Hydrogen sulfide (H₂S), a well-established gaseous signaling molecule, can effectively enhance plant tolerance to various environmental stresses. However, there is still a lack of suitable methods to release H₂S in agricultural production, and the mechanism by which H₂S improves stress resistance remains poorly understood. Here, we show the novel role of sodium butyrate (NaB) in producing H₂S consistently in rice rhizosphere soil and the epigenetic mechanism of H₂S to enhance rice drought tolerance. We found that NaB increased sulfate-reducing bacteria (SRB) abundance in the rhizosphere soil, resulting in higher expression of sulfite reductase (SiR), and consequently increased H₂S production.

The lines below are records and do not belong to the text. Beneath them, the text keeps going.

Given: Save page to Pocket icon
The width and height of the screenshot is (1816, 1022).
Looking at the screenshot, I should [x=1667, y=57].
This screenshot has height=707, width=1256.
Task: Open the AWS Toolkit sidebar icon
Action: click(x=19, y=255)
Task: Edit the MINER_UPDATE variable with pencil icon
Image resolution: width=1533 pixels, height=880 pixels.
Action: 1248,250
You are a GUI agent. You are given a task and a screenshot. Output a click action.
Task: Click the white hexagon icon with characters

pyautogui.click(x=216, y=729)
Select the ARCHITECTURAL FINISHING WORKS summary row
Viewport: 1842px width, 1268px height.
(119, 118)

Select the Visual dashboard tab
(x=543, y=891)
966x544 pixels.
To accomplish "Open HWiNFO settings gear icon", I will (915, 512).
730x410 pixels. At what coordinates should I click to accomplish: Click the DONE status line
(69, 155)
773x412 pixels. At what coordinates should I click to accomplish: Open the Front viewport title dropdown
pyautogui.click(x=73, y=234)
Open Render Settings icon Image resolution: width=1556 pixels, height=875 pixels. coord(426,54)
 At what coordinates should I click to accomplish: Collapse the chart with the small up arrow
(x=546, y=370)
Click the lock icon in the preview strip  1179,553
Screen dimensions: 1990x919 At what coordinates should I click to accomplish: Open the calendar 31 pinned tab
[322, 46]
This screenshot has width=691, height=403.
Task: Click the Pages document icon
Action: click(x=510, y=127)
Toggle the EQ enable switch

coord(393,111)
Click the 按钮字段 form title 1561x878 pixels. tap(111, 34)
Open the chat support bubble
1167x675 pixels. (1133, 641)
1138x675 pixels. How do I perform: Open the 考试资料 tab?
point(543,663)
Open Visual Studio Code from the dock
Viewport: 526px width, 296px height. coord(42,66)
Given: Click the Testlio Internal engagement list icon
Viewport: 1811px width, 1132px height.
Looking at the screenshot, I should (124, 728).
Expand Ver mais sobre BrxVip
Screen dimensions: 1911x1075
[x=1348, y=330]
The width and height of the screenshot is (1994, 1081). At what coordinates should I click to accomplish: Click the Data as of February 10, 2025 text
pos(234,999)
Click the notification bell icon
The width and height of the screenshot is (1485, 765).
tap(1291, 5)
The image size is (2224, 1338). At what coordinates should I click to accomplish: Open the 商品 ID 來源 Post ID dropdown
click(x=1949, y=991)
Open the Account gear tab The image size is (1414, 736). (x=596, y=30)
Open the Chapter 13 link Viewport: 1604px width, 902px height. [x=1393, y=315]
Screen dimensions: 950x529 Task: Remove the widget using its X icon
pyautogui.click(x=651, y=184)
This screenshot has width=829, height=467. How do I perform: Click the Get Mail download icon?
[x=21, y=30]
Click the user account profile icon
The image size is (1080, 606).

Mechanistic investigation showed that H₂S enhanced the level of H4K5ac in promoter regions of drought-tolerant genes, facilitating their expression by repressing the histone deacetylase (HDAC) gene OsHDA710. Loss-of-function mutants of OsHDA710 exhibited enhanced drought tolerance compared to wild-type (WT) plants, while OsHDA710 overexpression plants showed drought hypersensitivity. Moreover, we demonstrated that OsHDA710 could bind directly to promoters of drought-tolerance genes by recognizing the TGACC motif. Our findings illustrate an efficient way to produce H₂S and a novel mechanism for H₂S in improving the drought resistance of plants.